__What you should do__: For the records below, print the lines from the line with "Privacy Policy (256, 2533)" through the line with "[Save] (298, 2105)" exactly as written; include both end lines and exclude the rest.

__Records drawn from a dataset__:
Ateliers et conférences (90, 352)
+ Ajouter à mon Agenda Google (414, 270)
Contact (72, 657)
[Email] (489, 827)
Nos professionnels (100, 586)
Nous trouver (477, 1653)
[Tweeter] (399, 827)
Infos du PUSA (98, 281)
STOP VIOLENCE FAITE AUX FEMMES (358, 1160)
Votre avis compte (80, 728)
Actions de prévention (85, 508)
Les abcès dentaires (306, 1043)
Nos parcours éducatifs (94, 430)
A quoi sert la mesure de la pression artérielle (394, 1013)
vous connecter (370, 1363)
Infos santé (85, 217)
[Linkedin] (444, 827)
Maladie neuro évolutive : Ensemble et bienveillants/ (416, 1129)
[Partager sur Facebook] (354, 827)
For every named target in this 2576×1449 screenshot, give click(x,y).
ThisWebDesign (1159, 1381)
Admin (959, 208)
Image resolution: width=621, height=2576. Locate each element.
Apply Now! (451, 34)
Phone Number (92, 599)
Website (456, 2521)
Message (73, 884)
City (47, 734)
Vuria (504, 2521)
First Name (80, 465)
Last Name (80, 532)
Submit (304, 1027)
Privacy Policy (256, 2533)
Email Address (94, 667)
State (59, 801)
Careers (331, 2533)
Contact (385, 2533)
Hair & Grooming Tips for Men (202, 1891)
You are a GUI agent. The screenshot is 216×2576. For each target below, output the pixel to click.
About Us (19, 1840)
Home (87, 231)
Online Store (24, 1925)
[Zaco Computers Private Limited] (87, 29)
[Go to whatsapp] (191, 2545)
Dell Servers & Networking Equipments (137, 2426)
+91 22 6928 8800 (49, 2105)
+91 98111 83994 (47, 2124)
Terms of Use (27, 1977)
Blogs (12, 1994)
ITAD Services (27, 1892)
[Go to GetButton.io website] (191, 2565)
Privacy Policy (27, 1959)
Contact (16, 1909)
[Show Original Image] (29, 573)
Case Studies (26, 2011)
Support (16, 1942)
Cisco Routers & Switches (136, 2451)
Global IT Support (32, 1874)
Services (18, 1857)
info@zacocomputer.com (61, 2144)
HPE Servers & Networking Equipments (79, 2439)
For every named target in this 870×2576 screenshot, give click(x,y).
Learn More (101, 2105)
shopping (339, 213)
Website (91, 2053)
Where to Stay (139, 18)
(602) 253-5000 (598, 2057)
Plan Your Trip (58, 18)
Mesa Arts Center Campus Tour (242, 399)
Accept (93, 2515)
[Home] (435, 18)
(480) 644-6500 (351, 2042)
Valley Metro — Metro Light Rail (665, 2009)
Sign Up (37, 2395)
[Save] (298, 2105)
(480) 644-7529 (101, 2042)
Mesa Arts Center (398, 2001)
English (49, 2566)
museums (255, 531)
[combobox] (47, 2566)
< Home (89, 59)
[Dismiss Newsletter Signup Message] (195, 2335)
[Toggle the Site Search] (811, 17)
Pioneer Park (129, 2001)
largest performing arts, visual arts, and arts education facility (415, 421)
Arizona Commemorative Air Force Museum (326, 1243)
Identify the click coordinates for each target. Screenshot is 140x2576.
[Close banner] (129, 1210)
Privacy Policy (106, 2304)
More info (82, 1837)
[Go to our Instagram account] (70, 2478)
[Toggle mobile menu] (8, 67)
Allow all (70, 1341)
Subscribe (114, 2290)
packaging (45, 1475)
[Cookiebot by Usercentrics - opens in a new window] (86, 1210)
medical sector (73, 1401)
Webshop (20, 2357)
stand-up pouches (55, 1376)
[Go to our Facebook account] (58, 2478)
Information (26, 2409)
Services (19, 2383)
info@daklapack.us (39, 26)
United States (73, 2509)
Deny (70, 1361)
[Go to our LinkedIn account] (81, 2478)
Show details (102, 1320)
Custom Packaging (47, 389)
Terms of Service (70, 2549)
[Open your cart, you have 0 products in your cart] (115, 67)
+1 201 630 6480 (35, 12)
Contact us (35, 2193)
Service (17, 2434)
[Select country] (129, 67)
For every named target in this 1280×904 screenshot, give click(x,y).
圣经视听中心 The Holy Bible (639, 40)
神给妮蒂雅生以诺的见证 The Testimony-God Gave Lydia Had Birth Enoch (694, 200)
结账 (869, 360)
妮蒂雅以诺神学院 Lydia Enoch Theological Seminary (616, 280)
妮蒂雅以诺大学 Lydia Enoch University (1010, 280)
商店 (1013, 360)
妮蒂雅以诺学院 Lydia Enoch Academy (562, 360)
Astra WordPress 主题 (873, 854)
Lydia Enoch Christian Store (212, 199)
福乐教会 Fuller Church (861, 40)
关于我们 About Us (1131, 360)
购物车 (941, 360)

__Completed task__:
Privacy Policy (256, 2533)
Email Address (94, 667)
State (59, 801)
Careers (331, 2533)
Contact (385, 2533)
Hair & Grooming Tips for Men (202, 1891)
You are a GUI agent. The screenshot is 216×2576. For each target below, output the pixel to click.
About Us (19, 1840)
Home (87, 231)
Online Store (24, 1925)
[Zaco Computers Private Limited] (87, 29)
[Go to whatsapp] (191, 2545)
Dell Servers & Networking Equipments (137, 2426)
+91 22 6928 8800 (49, 2105)
+91 98111 83994 (47, 2124)
Terms of Use (27, 1977)
Blogs (12, 1994)
ITAD Services (27, 1892)
[Go to GetButton.io website] (191, 2565)
Privacy Policy (27, 1959)
Contact (16, 1909)
[Show Original Image] (29, 573)
Case Studies (26, 2011)
Support (16, 1942)
Cisco Routers & Switches (136, 2451)
Global IT Support (32, 1874)
Services (18, 1857)
info@zacocomputer.com (61, 2144)
HPE Servers & Networking Equipments (79, 2439)
For every named target in this 870×2576 screenshot, give click(x,y).
Learn More (101, 2105)
shopping (339, 213)
Website (91, 2053)
Where to Stay (139, 18)
(602) 253-5000 (598, 2057)
Plan Your Trip (58, 18)
Mesa Arts Center Campus Tour (242, 399)
Accept (93, 2515)
[Home] (435, 18)
(480) 644-6500 (351, 2042)
Valley Metro — Metro Light Rail (665, 2009)
Sign Up (37, 2395)
[Save] (298, 2105)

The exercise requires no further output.